- _To do_: Copy every line of the records below word for word.

============

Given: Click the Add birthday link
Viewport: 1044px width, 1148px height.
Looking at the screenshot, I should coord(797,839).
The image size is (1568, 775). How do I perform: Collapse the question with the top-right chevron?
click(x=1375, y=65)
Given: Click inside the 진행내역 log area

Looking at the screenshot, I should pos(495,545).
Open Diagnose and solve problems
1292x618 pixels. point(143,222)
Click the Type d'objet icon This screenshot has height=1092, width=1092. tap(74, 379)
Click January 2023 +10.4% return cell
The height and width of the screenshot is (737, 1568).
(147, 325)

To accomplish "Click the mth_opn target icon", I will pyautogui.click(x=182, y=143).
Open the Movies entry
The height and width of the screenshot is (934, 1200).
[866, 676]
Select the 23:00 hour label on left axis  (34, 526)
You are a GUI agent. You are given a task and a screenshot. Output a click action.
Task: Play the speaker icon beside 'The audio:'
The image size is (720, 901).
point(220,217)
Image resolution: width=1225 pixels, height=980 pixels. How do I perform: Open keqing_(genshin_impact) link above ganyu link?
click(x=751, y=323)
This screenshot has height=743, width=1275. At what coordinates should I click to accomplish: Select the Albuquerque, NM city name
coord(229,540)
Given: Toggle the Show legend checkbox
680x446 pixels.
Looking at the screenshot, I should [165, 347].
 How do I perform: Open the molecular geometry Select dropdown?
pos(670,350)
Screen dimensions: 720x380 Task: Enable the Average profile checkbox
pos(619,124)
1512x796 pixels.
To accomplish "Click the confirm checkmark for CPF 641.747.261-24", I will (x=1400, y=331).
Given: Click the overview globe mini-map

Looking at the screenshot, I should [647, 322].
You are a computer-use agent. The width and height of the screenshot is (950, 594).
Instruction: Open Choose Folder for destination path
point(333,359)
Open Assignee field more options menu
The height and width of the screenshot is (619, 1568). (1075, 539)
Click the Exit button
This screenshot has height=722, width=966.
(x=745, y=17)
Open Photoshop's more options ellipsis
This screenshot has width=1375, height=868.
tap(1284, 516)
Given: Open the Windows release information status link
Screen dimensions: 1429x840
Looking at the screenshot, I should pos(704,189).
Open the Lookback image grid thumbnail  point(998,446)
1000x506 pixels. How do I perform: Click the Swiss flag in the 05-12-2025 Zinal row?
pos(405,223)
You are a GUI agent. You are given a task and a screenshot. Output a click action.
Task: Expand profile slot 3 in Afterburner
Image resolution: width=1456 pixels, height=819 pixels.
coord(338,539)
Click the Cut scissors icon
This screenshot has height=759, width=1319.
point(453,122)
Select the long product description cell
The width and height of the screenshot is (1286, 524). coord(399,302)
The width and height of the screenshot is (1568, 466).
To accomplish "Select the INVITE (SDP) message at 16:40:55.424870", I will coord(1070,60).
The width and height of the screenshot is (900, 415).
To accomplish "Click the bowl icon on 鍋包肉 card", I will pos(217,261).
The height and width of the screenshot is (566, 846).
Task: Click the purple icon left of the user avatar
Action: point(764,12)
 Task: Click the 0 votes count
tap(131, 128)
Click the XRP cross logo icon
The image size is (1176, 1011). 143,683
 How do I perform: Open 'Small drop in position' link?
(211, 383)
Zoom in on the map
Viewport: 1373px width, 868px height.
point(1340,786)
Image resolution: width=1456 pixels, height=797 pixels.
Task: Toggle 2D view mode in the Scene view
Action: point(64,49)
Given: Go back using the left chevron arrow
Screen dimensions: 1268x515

============

- _Exercise answer_:
Given: Click the Add birthday link
Viewport: 1044px width, 1148px height.
Looking at the screenshot, I should coord(797,839).
The image size is (1568, 775). How do I perform: Collapse the question with the top-right chevron?
click(x=1375, y=65)
Given: Click inside the 진행내역 log area

Looking at the screenshot, I should pos(495,545).
Open Diagnose and solve problems
1292x618 pixels. point(143,222)
Click the Type d'objet icon This screenshot has height=1092, width=1092. tap(74, 379)
Click January 2023 +10.4% return cell
The height and width of the screenshot is (737, 1568).
(147, 325)

To accomplish "Click the mth_opn target icon", I will pyautogui.click(x=182, y=143).
Open the Movies entry
The height and width of the screenshot is (934, 1200).
[866, 676]
Select the 23:00 hour label on left axis  (34, 526)
You are a GUI agent. You are given a task and a screenshot. Output a click action.
Task: Play the speaker icon beside 'The audio:'
The image size is (720, 901).
point(220,217)
Image resolution: width=1225 pixels, height=980 pixels. How do I perform: Open keqing_(genshin_impact) link above ganyu link?
click(x=751, y=323)
This screenshot has height=743, width=1275. At what coordinates should I click to accomplish: Select the Albuquerque, NM city name
coord(229,540)
Given: Toggle the Show legend checkbox
680x446 pixels.
Looking at the screenshot, I should [165, 347].
 How do I perform: Open the molecular geometry Select dropdown?
pos(670,350)
Screen dimensions: 720x380 Task: Enable the Average profile checkbox
pos(619,124)
1512x796 pixels.
To accomplish "Click the confirm checkmark for CPF 641.747.261-24", I will (x=1400, y=331).
Given: Click the overview globe mini-map

Looking at the screenshot, I should [647, 322].
You are a computer-use agent. The width and height of the screenshot is (950, 594).
Instruction: Open Choose Folder for destination path
point(333,359)
Open Assignee field more options menu
The height and width of the screenshot is (619, 1568). (1075, 539)
Click the Exit button
This screenshot has height=722, width=966.
(x=745, y=17)
Open Photoshop's more options ellipsis
This screenshot has width=1375, height=868.
tap(1284, 516)
Given: Open the Windows release information status link
Screen dimensions: 1429x840
Looking at the screenshot, I should pos(704,189).
Open the Lookback image grid thumbnail  point(998,446)
1000x506 pixels. How do I perform: Click the Swiss flag in the 05-12-2025 Zinal row?
pos(405,223)
You are a GUI agent. You are given a task and a screenshot. Output a click action.
Task: Expand profile slot 3 in Afterburner
Image resolution: width=1456 pixels, height=819 pixels.
coord(338,539)
Click the Cut scissors icon
This screenshot has height=759, width=1319.
point(453,122)
Select the long product description cell
The width and height of the screenshot is (1286, 524). coord(399,302)
The width and height of the screenshot is (1568, 466).
To accomplish "Select the INVITE (SDP) message at 16:40:55.424870", I will coord(1070,60).
The width and height of the screenshot is (900, 415).
To accomplish "Click the bowl icon on 鍋包肉 card", I will pos(217,261).
The height and width of the screenshot is (566, 846).
Task: Click the purple icon left of the user avatar
Action: point(764,12)
 Task: Click the 0 votes count
tap(131, 128)
Click the XRP cross logo icon
The image size is (1176, 1011). 143,683
 How do I perform: Open 'Small drop in position' link?
(211, 383)
Zoom in on the map
Viewport: 1373px width, 868px height.
point(1340,786)
Image resolution: width=1456 pixels, height=797 pixels.
Task: Toggle 2D view mode in the Scene view
Action: point(64,49)
Given: Go back using the left chevron arrow
Screen dimensions: 1268x515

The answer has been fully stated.